What is a Action item?

Updated 31 Jan 2026 5 min read

An action item is a specific, documented task assigned to an individual with a clear deadline. In workplace contexts, action items emerge from meetings, projects, or discussions and represent concrete next steps that need to be completed.

Understanding action items

Action items turn discussion into progress. They capture what needs to happen next, who's responsible, and when it's due. Without clear action items, meetings end without follow-through and projects stall.

Action item elements

  • Specific task description
  • Single owner assigned
  • Clear deadline
  • Defined completion criteria

Where they emerge

  • Team meetings
  • Project discussions
  • Performance reviews
  • Problem-solving sessions

Writing effective action items

Good vs poor action items

Poor: "Look into the customer issue"

Good: "Sarah to investigate customer complaint #1234 and propose resolution by Friday 15th"

Poor: "Team to follow up on sales"

Good: "James to call the three pending leads and update CRM by EOD Thursday"

Poor: "Fix the report problem"

Good: "Alex to update the monthly report template with new KPIs and share with team by Monday"

Best practices

Creating action items

  • Start with a verb (create, send, review)
----------------------------------------
TASK REQUIREMENTS:
1 > In workplace contexts, from what sources do action items emerge, according to the action items text?
2 > Using the reasoning in the action items text, explain why clear action items matter.
3 > Print the portion of the action items text from "Updated 31 Jan" up to and including "to be completed.".

PROVIDED INFORMATION:
----------------------------------------
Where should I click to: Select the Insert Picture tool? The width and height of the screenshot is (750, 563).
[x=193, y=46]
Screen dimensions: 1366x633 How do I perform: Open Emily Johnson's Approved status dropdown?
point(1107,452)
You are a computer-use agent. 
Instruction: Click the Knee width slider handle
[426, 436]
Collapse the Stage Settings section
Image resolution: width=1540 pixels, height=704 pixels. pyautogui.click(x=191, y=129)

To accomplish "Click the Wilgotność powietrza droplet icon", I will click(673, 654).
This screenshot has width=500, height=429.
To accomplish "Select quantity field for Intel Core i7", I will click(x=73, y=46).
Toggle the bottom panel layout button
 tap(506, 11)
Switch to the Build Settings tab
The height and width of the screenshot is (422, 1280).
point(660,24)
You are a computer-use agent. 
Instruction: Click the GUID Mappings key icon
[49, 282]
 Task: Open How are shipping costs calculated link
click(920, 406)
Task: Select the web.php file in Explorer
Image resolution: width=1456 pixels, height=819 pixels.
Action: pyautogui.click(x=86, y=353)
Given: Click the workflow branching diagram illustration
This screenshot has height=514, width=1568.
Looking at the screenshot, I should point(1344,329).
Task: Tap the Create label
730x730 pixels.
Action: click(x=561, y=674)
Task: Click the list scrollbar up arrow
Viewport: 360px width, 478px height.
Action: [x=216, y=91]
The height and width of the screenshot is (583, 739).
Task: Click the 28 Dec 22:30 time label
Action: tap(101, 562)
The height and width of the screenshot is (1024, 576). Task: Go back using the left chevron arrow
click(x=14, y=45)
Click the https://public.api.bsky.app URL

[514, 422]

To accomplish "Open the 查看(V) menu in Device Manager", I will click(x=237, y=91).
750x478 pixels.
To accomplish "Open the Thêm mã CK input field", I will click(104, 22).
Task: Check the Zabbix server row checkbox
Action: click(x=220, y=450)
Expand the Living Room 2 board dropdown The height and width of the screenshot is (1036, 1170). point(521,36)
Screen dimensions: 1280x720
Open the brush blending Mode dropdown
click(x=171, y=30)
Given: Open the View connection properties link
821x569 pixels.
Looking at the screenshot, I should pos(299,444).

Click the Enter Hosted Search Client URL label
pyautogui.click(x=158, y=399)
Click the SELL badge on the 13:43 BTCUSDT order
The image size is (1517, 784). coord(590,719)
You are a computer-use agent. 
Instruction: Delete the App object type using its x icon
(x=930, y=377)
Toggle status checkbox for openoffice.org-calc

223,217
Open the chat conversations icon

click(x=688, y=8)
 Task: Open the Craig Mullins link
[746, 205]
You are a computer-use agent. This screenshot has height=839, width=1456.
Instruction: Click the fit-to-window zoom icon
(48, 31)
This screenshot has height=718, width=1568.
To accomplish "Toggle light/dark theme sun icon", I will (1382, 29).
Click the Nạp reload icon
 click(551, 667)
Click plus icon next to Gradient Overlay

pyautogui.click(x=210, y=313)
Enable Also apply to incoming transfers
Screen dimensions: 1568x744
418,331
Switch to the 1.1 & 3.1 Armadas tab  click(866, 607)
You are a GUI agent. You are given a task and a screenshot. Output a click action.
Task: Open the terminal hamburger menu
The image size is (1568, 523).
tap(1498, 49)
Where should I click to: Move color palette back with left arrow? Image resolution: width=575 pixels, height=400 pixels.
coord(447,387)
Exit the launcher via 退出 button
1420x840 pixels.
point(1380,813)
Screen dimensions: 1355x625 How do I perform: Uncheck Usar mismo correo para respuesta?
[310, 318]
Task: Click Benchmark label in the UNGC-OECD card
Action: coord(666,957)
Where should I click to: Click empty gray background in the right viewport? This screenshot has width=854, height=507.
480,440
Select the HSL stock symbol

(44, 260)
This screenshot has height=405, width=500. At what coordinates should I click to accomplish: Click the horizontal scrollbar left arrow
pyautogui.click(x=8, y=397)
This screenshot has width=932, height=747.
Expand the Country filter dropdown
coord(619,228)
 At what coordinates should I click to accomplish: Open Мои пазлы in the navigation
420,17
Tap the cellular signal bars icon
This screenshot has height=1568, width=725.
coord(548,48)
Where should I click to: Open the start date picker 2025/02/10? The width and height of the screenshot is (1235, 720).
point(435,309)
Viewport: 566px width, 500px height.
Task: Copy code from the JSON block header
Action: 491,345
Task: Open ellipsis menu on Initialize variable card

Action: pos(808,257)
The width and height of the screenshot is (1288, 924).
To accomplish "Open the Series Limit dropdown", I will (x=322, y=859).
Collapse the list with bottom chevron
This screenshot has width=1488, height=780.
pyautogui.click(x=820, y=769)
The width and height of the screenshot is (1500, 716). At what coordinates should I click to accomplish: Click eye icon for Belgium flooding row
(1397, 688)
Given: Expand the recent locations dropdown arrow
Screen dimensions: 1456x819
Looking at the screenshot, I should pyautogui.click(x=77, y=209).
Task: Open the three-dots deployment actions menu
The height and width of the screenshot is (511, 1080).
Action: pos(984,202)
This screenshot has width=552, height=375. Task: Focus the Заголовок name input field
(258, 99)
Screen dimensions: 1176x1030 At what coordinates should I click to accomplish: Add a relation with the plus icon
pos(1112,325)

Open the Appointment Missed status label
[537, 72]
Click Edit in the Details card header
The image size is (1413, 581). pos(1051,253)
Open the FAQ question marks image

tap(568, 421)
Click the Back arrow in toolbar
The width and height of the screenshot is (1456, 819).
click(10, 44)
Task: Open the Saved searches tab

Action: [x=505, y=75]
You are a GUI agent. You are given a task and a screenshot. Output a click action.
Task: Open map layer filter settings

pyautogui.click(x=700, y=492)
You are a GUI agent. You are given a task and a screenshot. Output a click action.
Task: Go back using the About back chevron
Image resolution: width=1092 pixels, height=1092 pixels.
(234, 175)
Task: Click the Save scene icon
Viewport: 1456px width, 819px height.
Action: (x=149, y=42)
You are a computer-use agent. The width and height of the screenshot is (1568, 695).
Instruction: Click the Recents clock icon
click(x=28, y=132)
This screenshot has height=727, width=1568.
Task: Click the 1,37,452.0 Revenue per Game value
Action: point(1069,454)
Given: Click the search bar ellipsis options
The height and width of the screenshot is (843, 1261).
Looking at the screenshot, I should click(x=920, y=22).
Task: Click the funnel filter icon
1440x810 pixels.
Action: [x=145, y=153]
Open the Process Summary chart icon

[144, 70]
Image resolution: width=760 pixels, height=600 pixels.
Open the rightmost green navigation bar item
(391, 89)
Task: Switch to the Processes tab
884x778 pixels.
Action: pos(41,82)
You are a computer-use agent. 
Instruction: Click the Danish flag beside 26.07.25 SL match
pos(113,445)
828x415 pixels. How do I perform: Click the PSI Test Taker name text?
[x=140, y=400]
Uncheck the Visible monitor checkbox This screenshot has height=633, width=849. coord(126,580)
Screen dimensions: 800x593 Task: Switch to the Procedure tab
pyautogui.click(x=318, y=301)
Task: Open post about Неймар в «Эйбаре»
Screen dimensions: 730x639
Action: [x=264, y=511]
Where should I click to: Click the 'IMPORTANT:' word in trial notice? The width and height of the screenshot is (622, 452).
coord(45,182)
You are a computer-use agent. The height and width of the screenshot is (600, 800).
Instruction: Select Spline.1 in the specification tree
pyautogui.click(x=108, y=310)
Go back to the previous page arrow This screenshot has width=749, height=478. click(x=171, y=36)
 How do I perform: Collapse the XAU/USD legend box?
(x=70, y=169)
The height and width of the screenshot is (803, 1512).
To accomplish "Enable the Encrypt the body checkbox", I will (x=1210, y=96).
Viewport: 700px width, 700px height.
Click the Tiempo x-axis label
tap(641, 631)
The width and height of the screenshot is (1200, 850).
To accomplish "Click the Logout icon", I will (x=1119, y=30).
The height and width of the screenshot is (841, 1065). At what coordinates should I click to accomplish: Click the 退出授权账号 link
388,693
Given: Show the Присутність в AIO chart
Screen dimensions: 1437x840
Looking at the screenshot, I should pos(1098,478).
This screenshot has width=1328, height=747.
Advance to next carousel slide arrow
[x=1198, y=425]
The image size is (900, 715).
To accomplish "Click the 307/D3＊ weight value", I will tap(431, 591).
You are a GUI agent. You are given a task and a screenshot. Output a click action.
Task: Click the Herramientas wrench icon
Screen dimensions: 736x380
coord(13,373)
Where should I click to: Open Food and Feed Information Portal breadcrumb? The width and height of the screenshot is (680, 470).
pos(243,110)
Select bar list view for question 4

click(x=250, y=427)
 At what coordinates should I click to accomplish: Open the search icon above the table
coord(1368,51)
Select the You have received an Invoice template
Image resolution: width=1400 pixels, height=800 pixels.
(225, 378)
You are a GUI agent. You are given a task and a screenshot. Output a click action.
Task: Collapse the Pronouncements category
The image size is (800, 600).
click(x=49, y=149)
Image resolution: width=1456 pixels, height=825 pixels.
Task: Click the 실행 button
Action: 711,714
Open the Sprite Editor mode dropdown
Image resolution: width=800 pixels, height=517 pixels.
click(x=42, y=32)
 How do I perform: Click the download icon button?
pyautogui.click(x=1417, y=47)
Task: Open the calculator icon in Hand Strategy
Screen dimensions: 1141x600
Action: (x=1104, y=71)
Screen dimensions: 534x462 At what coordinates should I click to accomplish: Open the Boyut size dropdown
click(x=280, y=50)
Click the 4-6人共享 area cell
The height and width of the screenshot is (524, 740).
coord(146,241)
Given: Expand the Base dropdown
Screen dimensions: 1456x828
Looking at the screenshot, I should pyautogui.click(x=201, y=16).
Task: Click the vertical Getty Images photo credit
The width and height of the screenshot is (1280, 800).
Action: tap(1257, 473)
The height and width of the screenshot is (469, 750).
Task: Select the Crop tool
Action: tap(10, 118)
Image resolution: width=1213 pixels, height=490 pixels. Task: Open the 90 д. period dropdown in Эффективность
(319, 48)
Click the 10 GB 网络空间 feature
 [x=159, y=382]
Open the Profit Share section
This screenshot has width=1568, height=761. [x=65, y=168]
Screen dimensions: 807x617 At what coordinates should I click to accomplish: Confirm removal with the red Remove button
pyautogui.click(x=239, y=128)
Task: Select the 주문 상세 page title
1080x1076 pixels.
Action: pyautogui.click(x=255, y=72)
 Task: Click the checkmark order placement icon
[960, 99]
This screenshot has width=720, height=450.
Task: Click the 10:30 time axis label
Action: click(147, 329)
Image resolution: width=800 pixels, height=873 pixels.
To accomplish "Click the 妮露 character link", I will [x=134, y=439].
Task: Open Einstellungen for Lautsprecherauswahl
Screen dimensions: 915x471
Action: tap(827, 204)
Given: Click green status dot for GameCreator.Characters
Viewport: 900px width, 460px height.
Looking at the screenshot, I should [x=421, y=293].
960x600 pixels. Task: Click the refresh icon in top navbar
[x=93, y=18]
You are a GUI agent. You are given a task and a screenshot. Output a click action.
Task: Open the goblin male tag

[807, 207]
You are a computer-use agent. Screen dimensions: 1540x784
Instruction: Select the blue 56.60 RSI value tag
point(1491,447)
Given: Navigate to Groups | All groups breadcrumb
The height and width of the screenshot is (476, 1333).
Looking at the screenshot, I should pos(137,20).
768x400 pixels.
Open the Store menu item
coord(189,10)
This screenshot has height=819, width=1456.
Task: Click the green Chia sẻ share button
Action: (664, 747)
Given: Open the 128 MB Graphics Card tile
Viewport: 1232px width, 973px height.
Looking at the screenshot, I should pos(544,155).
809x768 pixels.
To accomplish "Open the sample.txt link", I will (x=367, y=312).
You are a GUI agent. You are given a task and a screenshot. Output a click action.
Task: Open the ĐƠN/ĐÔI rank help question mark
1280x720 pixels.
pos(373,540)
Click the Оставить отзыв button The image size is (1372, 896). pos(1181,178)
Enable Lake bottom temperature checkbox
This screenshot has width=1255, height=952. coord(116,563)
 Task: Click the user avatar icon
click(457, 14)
----------------------------------------
OUTPUTS IN ORDER:
1 > They emerge from meetings, projects, or discussions.

2 > Action items turn discussion into progress by capturing what needs to happen next, who is responsible, and when it is due. Without clear action items, meetings end without follow-through and projects stall.

3 >
Updated 31 Jan 2026 5 min read

An action item is a specific, documented task assigned to an individual with a clear deadline. In workplace contexts, action items emerge from meetings, projects, or discussions and represent concrete next steps that need to be completed.